Happy New Year! Why learning music should be your resolution for 2013

This time of year is often a period of reflection and looking upon new horizons; deciding  what didn’t work last year and what to improve, or start, in the next twelve months. Joining a gym, spending more time with loved ones, or pushing yourself up the career ladder are all common resolutions heard around the water cooler. Another popular one? Learning how to play a musical instrument.

Interest in learning music often peaks at this time of year, as people seek to expand their skill set or start something new. No matter what age, learning a new skill can have great benefits, both cognitviely and emotionally. As neuroscientist Nina Kraus discovered recently, learning about music can facilitate getting better at other things, and in ways that can last a long, long time.

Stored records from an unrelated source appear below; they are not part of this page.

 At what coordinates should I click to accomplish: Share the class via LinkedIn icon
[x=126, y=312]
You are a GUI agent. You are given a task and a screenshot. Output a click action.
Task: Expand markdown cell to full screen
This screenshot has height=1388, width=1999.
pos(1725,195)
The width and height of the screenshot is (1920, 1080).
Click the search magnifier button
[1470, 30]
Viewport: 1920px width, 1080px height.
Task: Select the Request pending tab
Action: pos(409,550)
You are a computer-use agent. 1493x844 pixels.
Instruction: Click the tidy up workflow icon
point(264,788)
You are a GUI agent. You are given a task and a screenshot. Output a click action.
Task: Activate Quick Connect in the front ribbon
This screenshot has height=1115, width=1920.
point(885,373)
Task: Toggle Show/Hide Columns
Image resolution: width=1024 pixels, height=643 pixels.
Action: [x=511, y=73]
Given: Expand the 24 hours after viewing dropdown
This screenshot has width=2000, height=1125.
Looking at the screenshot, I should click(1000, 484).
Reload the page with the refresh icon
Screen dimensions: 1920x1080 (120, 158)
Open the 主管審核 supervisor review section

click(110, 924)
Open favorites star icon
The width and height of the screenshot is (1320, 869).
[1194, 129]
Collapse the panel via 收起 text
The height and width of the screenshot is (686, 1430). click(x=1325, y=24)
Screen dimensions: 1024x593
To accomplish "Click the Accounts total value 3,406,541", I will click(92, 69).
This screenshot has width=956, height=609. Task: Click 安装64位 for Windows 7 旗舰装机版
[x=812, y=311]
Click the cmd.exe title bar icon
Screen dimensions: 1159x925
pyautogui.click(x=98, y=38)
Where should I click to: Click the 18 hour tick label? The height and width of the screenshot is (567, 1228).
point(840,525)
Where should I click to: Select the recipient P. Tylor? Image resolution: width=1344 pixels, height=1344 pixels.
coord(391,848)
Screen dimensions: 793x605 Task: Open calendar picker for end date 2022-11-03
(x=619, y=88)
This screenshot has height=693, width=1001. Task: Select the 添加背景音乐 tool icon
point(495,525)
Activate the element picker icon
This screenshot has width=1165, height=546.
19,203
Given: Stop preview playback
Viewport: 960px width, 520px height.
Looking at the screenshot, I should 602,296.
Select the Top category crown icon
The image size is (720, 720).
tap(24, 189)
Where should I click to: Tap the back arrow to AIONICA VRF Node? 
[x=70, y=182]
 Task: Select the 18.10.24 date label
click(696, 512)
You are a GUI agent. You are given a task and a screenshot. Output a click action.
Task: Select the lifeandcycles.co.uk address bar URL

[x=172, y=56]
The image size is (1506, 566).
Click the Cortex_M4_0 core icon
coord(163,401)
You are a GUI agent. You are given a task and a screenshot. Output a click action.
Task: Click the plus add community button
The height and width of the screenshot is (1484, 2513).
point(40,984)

A number of her studies conclude that:

Musical experience has a pervasive effect on the nervous system. Our recent articles show that lifelong musical experience enhances neural encoding of speech as well as music, and heightens audiovisual interaction. Our work suggests that musicians have a specialized neural system for processing sight and sound in the brainstem, the neural gateway to the brain. This evolutionarily ancient part of the brain was previously thought to be relatively unmalleable; however, our studies indicate that music, a high-order cognitive process, affects automatic processing that occurs early in the processing stream, and fundamentally shapes subcortical sensory circuitry.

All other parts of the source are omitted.